They know they have a problem, and they still have no idea how to solve it:
The Obama administration is engaged in a broad push to make more home loans available to people with weaker credit, an effort that officials say will help power the economic recovery but that skeptics say could open the door to the risky lending that caused the housing crash in the first place.
Because the banks have proven to be such trustworthy and reliable lenders up to now.
Seriously, though, it would have nice---wouldn't it?---if they'd felt this same sense of urgency a few years ago when the banks were forging mortgage documents and stealing people's homes.

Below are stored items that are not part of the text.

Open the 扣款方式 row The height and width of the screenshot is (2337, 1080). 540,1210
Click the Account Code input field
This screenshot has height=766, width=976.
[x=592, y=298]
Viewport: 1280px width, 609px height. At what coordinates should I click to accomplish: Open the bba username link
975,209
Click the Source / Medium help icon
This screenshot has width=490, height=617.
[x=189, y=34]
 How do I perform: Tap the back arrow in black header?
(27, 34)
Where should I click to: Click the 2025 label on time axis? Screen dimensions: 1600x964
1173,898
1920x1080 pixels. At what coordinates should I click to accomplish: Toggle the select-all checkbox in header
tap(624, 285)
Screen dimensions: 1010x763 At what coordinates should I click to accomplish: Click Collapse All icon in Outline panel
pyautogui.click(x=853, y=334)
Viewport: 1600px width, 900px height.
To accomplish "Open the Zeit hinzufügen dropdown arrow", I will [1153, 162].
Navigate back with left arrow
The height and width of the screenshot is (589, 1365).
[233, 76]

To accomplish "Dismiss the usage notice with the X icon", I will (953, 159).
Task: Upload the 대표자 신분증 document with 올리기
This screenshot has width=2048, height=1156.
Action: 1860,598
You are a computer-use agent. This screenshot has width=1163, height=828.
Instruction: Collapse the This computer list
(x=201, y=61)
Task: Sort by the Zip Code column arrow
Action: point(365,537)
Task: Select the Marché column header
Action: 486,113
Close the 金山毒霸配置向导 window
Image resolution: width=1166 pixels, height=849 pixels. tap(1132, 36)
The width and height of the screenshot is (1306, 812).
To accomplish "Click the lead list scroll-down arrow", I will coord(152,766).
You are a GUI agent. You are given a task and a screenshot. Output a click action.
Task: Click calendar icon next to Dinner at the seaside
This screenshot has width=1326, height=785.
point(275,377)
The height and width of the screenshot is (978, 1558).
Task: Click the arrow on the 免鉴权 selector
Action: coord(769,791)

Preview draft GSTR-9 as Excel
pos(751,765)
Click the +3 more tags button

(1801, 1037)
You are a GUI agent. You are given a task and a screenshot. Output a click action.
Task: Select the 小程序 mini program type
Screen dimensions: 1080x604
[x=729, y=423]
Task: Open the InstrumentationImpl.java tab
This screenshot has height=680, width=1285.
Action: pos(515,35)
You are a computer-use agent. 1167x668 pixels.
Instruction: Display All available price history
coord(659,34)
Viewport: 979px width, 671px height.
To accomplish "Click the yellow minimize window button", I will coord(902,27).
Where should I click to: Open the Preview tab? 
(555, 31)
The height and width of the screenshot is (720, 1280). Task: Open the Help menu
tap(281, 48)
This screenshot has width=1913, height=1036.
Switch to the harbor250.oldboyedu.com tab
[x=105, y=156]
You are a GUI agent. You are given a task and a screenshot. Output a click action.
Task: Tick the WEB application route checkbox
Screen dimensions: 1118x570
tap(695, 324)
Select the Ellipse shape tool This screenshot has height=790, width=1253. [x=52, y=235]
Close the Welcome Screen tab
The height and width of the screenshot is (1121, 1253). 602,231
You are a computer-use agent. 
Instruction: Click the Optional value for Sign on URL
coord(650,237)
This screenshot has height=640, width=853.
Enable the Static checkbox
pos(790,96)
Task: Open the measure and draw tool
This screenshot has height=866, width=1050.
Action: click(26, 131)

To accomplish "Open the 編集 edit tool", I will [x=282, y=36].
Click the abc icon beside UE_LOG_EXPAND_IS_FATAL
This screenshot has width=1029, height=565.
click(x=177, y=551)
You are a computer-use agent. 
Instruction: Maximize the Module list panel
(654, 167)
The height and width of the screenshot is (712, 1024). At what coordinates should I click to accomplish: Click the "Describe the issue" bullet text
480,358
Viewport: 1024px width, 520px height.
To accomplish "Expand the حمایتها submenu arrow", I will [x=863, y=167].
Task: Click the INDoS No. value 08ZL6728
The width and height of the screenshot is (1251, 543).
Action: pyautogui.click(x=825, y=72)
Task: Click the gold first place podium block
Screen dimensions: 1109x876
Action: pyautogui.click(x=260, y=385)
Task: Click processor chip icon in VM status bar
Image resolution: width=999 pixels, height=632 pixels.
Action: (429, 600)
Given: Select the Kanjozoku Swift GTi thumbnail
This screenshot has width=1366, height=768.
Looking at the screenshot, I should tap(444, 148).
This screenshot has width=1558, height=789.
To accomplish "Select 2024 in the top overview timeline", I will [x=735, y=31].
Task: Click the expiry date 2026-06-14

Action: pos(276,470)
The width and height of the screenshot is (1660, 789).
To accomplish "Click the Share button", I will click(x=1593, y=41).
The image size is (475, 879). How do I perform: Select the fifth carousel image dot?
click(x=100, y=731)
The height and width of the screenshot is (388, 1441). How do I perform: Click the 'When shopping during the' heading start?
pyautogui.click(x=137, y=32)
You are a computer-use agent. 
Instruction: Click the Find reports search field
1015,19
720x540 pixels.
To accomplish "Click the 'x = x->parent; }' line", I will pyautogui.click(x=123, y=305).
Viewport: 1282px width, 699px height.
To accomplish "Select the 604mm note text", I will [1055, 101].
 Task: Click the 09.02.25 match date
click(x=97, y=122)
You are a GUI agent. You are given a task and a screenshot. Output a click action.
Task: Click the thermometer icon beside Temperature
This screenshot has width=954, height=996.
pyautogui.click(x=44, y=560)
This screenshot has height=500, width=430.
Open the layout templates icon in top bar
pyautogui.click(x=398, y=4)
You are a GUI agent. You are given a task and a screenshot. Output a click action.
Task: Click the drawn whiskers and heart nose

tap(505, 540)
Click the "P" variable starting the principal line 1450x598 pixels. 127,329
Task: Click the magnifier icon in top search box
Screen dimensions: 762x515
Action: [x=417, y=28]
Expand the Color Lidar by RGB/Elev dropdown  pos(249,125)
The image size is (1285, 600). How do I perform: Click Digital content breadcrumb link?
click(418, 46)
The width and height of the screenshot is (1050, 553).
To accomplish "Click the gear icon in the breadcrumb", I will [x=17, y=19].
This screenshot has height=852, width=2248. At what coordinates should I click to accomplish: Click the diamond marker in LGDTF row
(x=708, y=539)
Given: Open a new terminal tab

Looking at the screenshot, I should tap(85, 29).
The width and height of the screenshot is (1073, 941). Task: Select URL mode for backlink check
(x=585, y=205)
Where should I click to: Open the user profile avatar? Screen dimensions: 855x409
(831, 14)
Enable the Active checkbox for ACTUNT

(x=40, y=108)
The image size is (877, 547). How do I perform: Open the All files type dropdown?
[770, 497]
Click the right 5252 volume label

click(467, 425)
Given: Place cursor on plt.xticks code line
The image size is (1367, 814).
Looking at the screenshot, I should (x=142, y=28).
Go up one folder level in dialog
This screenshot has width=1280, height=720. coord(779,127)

Okay, snark aside, you would think by now they would have realized that one of the underlying causes of our ongoing malaise is that our private-sector economy has over-relied for years on consumer spending and household debt---and not enough on, say, capital/wage formation---to drive growth. Incentivizing people to assume more debt, and banks to lend more money, when wages have been stagnating for the last 30 years is one of the reasons how we got into this mess in the first place! If they want to stimulate the economy by growing the construction sector, this----not housing---is what they need to be spending the taxpayers' money on, not insuring more toxic loans for banks to securitize and peddle to investors as AAA-rated gold. Otherwise they're just relying on the same casino capitalism that crashed the economy five years ago, and which will continue to crash it again and again until it is replaced by a more balanced and sustainable model.
Put another way: If too many people can't afford to buy stuff, then give them more money and raise their living standards, and don't make it easier for them to go bankrupt.